— Record forniti —
┌──

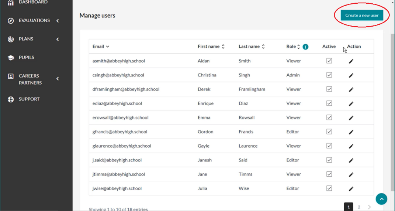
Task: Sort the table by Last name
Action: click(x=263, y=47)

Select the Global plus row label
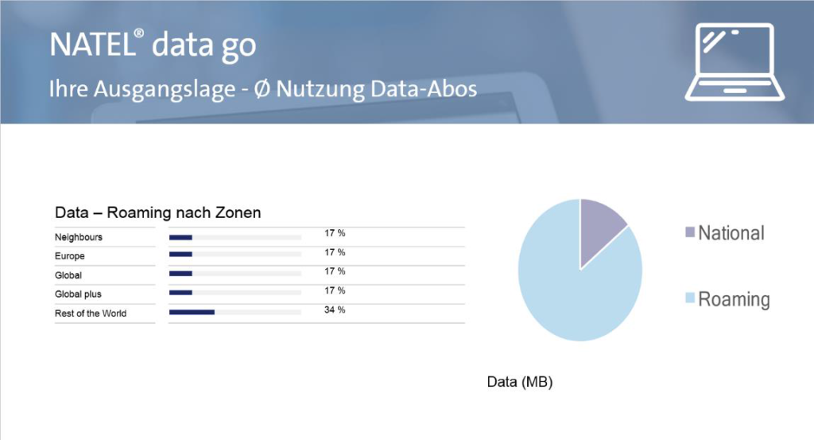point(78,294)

└──
┌──

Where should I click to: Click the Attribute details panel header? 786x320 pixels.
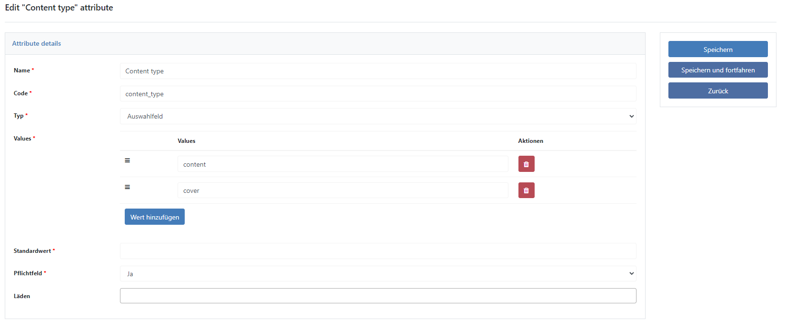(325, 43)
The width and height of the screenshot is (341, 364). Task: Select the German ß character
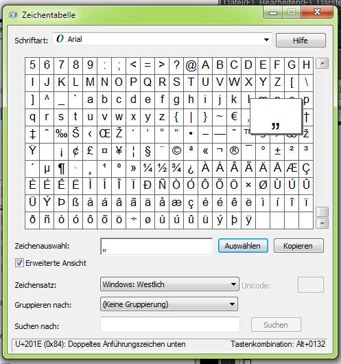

└──
┌──

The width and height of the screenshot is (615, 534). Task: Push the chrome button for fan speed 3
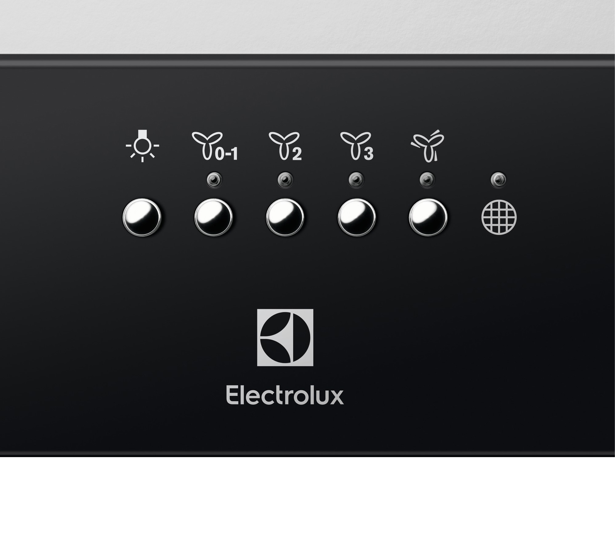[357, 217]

└──

Trascrivi la parte dei record che si apre con la riga contenente "Where should I" e si chiude con quella contenente "The width and height of the screenshot is (341, 364).", rinominando "Attribute details" in "Attribute summary" e lasciando invariato tutto il resto. Non includere le immagini nella risposta.

— Soluzione —
Where should I click to: Click the Attribute summary panel header? 786x320 pixels.
(325, 43)
The width and height of the screenshot is (341, 364). Task: Select the German ß character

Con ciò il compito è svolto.